- Born: July 27, 1976 Seremban, Malaysia
- Died: January 6, 2007 (aged 30) Seremban, Malaysia
- Education: California Institute of Technology (B.S.) Cornell University (Ph.D.)
- Scientific career
- Fields: Physics
- Workplaces: Harvard University
- Thesis: Linear sigma models and string compactifications
- Doctoral advisor: Brian Greene

= Chiang Ti Ming =

Chinese particle physicist

Chiang Ti Ming (張世明 (Tiuⁿ Sè-bêng, Zoeng1 Sai3 Ming4, Zhāng Shìmíng); 27 July 1976 - 6 January 2007) was a Malaysian Chinese particle physicist and child prodigy. He was the youngest student to be admitted to the California Institute of Technology.

==Biography==
Chiang Ti Ming was a native of Seremban, Malaysia. He was tested to have an IQ of 148 as a child. He displayed an exceptional ability in science and languages in childhood, writing poetry in Chinese and English that expressed his awe of science and eagerness to explore it. In 1988, he made national headlines when he skipped from Form 1 to Form 6 and was preparing to enter university in the US to study physics or computer science. He soon went to INTI International University College to take classes and prepare for university admission. Dr. Lee Fah Onn, the president of the college at the time, said he was very special as he was able to understand abstract ideas.

In 1989, at age 13, he was admitted to the second year of the four-year physics degree programme at the California Institute of Technology, setting a record of the youngest student ever to enter the prestigious university. Unable to obtain Malaysian government scholarship, Chiang was sponsored by private organisations and Malaysian Chinese community.

• [DATA EXCERPT]
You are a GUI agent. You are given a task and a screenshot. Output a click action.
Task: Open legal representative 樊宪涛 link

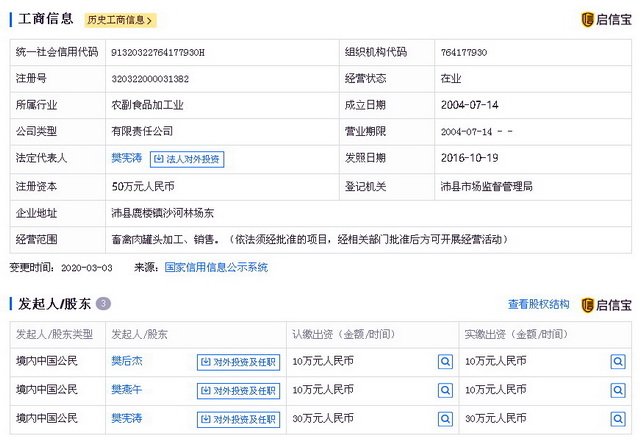[126, 158]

• [BRIEF 1] Copy the Chiang Ti Ming article word for word, from "- Scientific career" up to and including "Institute of Technology.".
• [BRIEF 2] Summarize the Chiang Ti Ming article in two sentences.
• [BRIEF 3] Continue the Chiang Ti Ming article from the point where it stops.

• [WRITTEN REPLY 1]
- Scientific career
- Fields: Physics
- Workplaces: Harvard University
- Thesis: Linear sigma models and string compactifications
- Doctoral advisor: Brian Greene

= Chiang Ti Ming =

Chinese particle physicist

Chiang Ti Ming (張世明 (Tiuⁿ Sè-bêng, Zoeng1 Sai3 Ming4, Zhāng Shìmíng); 27 July 1976 - 6 January 2007) was a Malaysian Chinese particle physicist and child prodigy. He was the youngest student to be admitted to the California Institute of Technology.

• [WRITTEN REPLY 2] Chiang Ti Ming (1976–2007) was a Malaysian Chinese particle physicist and child prodigy from Seremban who made national headlines in 1988 by skipping from Form 1 to Form 6. In 1989, at age 13, he entered the second year of the physics program at the California Institute of Technology as the youngest student ever admitted there, sponsored by private organizations and the Malaysian Chinese community after he could not obtain a Malaysian government scholarship.

• [WRITTEN REPLY 3]
During his undergraduate years, Chiang's results were also among the top five percent of students, and he was the youngest student ever to receive the Undergraduate Students Merit Award two years in a row. He was a member of the Tau Beta Pi. He earned his B.S. degree with honours in 1992.

In 1992, Chiang was admitted to Cornell University to study for the Ph.D. degree in physics. He earned his doctorate in string theory in 1998 under the guidance of Brian Greene. Then he went to the mathematics department of Harvard University to do a postdoctoral research with Shing-Tung Yau. His mentor Yau said that while he had done good work and had written papers well, he had trouble interacting with people and had had poor living skills.

Then Chiang began to show signs of mental issues. He returned to Malaysia in 2001, and he was admitted into a hospital in Kuala Lumpur for treatment of depression and withdrawal symptoms in 2002. According to a statement made by his father that year, he became reticent because he was too young to adapt to the environment and the work pressure of American society after receiving his Ph.D., and because he was being viewed differently by others, so he was taken back home for his health. His father also requested the media to stop giving him attention.

He refused to eat nor drink and would not speak over long periods of time. His life had to be sustained by medication. His condition was worsened on 5 January 2007. He was rushed to Tuanku Ja'afar Hospital and died the following day. His death was caused by neurogenic sepsis which was a rare complication of diabetes.

Chiang was survived by his parents and a younger sister. Another younger sister of his drowned at a swimming pool in 1993, aged four.

==Publications==
- Chiang, Ti-ming (1996). "Phases of mirror symmetry"
- Chiang, Ti-Ming (1996). "Black Hole Condensation and the Web of Calabi-Yau Manifolds"
- Chiang, Ti-Ming (1997). "Some features of (0, 2) moduli space"
- Bershadsky, M. (1998). "F-theory and linear sigma models"
- Chiang, T.-M. (1999). "Local mirror symmetry: Calculations and interpretations"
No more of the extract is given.